Set problem:
Can you arrange the entries from the line with "What do you see at coordinates (325, 141)" to the line with "What do you see at coordinates (90, 87)", both ends included, as a numbered list, leaving out any blank lines?
-- start --
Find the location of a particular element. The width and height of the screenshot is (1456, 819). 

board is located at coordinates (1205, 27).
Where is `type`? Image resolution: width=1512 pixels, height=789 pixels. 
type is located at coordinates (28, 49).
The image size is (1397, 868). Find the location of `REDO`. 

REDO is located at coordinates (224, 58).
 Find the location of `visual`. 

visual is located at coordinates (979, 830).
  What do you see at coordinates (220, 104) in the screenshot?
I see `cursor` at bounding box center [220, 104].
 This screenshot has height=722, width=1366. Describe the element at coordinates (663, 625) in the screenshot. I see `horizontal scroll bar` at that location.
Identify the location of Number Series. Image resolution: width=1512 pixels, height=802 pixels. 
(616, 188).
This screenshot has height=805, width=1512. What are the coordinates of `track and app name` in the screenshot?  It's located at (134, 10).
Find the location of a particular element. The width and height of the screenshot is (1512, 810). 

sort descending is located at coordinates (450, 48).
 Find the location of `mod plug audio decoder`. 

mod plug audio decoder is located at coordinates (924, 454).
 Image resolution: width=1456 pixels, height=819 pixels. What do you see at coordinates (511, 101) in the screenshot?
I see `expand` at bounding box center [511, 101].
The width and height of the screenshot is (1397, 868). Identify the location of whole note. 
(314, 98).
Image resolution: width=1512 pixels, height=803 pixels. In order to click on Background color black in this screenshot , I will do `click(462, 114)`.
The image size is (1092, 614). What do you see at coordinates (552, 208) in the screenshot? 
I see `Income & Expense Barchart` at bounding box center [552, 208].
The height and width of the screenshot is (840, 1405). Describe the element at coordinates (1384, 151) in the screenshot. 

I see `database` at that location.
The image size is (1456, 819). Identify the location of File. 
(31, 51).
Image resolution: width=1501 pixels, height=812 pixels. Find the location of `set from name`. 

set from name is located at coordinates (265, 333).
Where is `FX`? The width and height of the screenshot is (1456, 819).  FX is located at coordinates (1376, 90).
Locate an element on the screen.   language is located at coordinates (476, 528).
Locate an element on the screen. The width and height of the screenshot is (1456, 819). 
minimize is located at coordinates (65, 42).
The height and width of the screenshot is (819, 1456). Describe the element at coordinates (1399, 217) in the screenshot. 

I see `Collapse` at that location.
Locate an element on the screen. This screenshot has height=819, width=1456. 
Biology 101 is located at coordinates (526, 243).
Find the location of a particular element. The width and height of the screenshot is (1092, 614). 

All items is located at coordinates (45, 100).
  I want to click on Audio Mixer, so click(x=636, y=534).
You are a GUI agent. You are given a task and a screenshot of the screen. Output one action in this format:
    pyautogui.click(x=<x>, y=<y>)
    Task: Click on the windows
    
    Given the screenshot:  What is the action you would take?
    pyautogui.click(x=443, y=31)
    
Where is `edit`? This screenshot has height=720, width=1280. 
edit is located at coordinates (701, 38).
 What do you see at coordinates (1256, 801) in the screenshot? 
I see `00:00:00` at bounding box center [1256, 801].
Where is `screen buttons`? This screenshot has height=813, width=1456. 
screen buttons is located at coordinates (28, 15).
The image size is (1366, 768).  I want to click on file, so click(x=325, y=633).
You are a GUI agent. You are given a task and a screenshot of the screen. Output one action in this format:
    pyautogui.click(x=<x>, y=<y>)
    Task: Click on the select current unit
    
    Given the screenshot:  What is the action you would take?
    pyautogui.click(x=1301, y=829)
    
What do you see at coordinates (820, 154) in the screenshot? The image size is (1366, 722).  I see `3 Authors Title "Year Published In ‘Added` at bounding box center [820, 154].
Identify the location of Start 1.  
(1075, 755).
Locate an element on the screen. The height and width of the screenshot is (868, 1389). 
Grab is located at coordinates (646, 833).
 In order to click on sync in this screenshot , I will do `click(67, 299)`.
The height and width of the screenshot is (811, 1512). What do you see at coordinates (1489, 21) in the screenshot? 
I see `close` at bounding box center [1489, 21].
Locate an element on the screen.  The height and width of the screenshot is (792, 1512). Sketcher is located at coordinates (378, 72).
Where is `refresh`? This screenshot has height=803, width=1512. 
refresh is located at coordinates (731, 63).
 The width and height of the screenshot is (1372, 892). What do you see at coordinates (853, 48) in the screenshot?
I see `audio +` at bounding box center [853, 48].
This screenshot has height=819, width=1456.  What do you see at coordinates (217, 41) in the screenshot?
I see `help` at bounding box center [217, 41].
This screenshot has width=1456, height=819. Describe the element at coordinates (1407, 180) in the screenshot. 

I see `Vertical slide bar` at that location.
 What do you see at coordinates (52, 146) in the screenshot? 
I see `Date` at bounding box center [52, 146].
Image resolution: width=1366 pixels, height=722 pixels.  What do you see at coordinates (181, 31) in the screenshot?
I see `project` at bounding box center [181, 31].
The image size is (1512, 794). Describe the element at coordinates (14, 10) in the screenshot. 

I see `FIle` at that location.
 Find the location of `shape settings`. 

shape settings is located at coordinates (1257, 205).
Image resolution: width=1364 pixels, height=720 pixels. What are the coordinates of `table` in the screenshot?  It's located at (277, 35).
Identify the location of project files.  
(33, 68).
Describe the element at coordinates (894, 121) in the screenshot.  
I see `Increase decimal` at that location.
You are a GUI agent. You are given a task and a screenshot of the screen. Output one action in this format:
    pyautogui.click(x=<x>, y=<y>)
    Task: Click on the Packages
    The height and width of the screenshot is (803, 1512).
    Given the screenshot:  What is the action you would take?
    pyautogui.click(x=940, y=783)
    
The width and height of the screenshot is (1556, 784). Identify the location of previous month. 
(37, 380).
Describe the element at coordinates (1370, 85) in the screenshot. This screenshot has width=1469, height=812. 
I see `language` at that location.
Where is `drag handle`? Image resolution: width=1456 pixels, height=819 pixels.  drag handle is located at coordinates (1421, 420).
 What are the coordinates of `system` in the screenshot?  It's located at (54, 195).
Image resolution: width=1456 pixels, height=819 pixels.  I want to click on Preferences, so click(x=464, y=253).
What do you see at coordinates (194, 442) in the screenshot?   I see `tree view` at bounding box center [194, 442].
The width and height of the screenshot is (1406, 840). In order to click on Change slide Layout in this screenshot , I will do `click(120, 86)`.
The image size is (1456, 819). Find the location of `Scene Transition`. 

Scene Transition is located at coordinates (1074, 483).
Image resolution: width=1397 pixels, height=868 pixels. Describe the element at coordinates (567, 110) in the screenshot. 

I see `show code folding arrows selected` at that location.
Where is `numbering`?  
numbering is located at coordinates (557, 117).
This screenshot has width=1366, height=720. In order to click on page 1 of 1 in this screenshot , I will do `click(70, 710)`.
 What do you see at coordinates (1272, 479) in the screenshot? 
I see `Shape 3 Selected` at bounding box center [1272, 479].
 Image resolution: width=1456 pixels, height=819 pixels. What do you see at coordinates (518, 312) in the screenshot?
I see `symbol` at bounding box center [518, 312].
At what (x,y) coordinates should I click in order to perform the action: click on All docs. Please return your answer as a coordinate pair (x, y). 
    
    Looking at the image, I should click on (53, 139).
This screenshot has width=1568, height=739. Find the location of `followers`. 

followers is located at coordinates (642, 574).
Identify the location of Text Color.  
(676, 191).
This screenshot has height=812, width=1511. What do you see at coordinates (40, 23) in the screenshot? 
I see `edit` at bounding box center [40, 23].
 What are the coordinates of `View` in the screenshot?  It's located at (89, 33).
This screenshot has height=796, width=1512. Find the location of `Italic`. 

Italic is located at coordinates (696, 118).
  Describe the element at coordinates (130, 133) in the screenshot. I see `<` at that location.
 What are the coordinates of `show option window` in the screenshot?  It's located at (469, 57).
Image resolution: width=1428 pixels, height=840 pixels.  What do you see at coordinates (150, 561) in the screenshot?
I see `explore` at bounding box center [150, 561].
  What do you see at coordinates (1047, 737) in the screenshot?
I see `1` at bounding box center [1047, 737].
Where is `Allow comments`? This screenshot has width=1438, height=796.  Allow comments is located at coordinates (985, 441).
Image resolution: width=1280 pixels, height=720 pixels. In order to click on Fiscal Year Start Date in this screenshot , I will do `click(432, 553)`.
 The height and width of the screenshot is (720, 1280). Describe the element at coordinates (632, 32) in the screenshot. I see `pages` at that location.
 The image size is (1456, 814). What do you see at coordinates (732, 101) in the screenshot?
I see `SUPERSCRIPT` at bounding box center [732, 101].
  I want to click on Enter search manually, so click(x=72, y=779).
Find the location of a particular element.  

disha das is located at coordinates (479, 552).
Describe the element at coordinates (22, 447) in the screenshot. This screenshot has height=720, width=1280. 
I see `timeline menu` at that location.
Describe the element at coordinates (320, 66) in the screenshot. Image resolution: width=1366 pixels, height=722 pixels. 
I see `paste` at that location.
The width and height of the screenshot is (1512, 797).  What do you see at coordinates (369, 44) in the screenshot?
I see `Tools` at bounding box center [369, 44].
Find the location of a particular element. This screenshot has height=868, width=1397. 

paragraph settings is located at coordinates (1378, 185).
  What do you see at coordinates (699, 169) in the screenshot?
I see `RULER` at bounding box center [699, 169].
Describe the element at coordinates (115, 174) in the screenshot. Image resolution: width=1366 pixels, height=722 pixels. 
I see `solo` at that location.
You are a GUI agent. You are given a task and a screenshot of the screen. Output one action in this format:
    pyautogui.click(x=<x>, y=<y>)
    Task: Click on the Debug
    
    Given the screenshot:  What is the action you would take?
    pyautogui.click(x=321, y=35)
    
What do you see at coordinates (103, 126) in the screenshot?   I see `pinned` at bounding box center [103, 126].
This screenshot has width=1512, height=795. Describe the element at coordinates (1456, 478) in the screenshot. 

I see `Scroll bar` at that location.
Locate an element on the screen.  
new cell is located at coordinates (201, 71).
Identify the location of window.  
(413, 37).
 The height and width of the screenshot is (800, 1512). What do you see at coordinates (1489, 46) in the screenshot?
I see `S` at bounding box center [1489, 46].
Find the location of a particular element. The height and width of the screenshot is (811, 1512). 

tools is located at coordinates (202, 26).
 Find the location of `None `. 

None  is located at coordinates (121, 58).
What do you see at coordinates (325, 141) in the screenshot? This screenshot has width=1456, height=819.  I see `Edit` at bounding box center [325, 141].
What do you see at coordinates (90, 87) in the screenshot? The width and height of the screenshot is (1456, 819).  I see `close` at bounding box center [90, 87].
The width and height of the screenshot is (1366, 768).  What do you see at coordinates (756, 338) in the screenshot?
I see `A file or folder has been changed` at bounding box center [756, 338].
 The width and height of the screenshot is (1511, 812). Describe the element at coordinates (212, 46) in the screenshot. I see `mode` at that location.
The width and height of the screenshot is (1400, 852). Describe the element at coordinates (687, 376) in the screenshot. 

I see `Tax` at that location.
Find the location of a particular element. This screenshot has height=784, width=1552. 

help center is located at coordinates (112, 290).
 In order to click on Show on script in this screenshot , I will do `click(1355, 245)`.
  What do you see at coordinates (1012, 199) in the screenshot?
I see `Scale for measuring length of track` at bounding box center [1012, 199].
-- end --
Written solution:
1. What do you see at coordinates (325, 141) in the screenshot? This screenshot has width=1456, height=819.  I see `Edit` at bounding box center [325, 141].
2. What do you see at coordinates (90, 87) in the screenshot? The width and height of the screenshot is (1456, 819).  I see `close` at bounding box center [90, 87].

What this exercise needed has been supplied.